Last Updated on May 11, 2015, by eNotes Editorial. Word Count: 537
“Fellow Diners” is a short lyric of eight lines in free verse. The title refers to the thirteen places set for Christ and his disciples at the Last Supper.
The poem begins on a bracingly contemporary note of the modern commuter’s frustration with public transit. “Endless transfers” suggests that the journey to the communal meal, which seems to have been taken by train or bus, has been arduous, fraught with delays and detours. These transfers were “unwanted,” at least by the traveler, but perhaps both wanted and “willed” by those running the system.
In the face of so much systematic frustration, “suddenly” time itself “delays, holds back.” The merely logistical inconvenience of transit delays has now become a metaphysical delay, halting all forward progress. The oppressive authority behind the “willed” transfers is echoed in the will that “holds back” the traveler’s advance.

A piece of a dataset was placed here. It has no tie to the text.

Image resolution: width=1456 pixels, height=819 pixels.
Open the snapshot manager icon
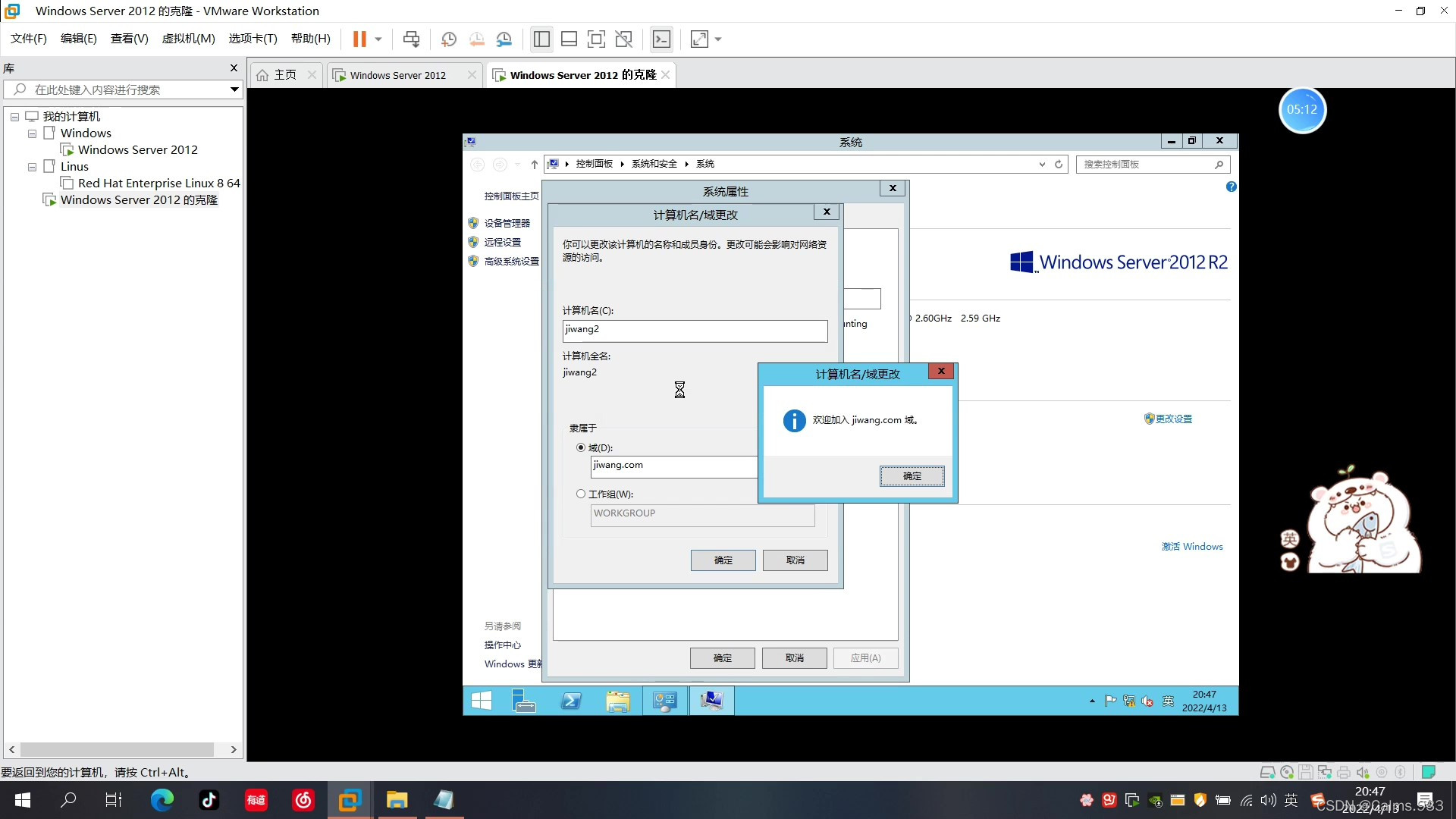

During this hiatus, “the dead disappear,” and those still present, the living, are actually “absent.” This phenomenon is expressed with almost telegraphic economy: “those present: absent.” The colon acts as an equal sign, showing that there is no difference between the present and the absent, the living and the dead—or what difference there is, is minimal.

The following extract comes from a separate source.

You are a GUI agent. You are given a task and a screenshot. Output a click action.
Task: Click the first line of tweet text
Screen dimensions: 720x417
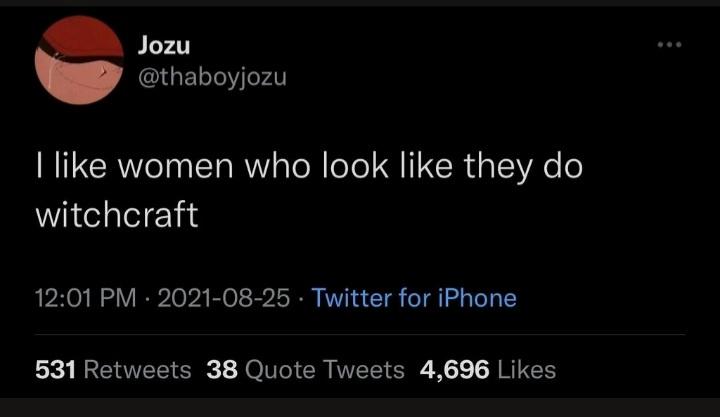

In a way, then, the traveler has crossed over a boundary, from the everyday world of buses, transfers, and time schedules, into a world where these systems of order do not prevail. When he arrives at his destination, he notes that “the table is set.” Everything seems to be in order. A voice invites him in, with a troubling note of superfluous reassurance: “Nothing’s wrong. Come in.” Yet it is this very assurance that signals that something may be very wrong indeed.
There are twelve glasses on the table. “And one more,” presumably for the guest who has just entered. (The unlucky number thirteen is tactfully not mentioned.) The identity of the voice, like that of the guest, is unknown. Again the voice interrupts, this time in a tone of warning: “Still, be careful.”
The reason for the warning becomes apparent in the next line: “don’t step on the floor—there is no floor. Here. . . .” The line break suggests that there may be a floor elsewhere. Yet what sort of place is this, without a floor? The warning seems almost like a joke, and yet there is a surreal ring of truth to the warning. In a world of “Endless transfers” where “time delays, hold back,” and “the dead disappear,” anything may happen. Yet if there is no floor, what of the voice’s assurance that nothing is wrong?
The next line is tautological in its structure: “those who can sit comfortably are only those.” Taken by itself, this equation is a self-evident truth: Those who sit comfortably are those who sit comfortably. Like the scene itself, however, this assertion cannot be taken at face value, for what appears to be true here is not necessarily true. The final line completes the sentence by qualifying the second term of the equation. Those who sit comfortably are only those “who have eaten both of their wings and are no longer hungry.” What this means exactly is left for the traveler, and the reader, to decide.
Forms and Devices
Last Updated on May 11, 2015, by eNotes Editorial. Word Count: 294
“Fellow Diners” appears in a volume entitled Muted Poems (1972), the tone of which, as Edmund Keeley writes in Modern Greek Poetry: Voice and Vision (1983), is “muted in its terror.” The dramatic situation, a Last Supper, is that of imminent betrayal. The false note of reassurance—“Nothing’s wrong”—in the center of the poem arouses one’s suspicion, which is heightened by the disembodied voice of the host informing the guest, quite calmly, that there is no floor. That suspicion is confirmed when he just as calmly instructs the guest about what one must do to dine comfortably there. His matter-of-factness is the source of the poem’s muted terror.
Perhaps the most striking aspect of “Fellow Diners” is the effortless juxtaposition of the miraculous with the everyday. Transfers and table settings give way to a room without a floor and diners who eat their own wings. Yannis Ritsos is a master of this surrealist technique. What distinguishes him from other more strident surrealists is the quiet way he goes about his work. His language is simple and direct. He dispenses with metaphor, simile, and other devices of poetic embellishment, opting instead for poetic economy. The clipped, fragmented sentences of the first six lines—expressing the hurried chaos of transfers and delays, as well as the fragmented society the poem addresses—finally roll out in the fluid, if perplexing, image in the last lines.
The perplexing image of the diners eating their own wings is stated as factually as the number of glasses on the table. This tone is appropriate, since in the surrealist view there is no clear distinction between the rational and the irrational or between reality as one commonly thinks of it and that super-reality that is grasped through imaginative apperception.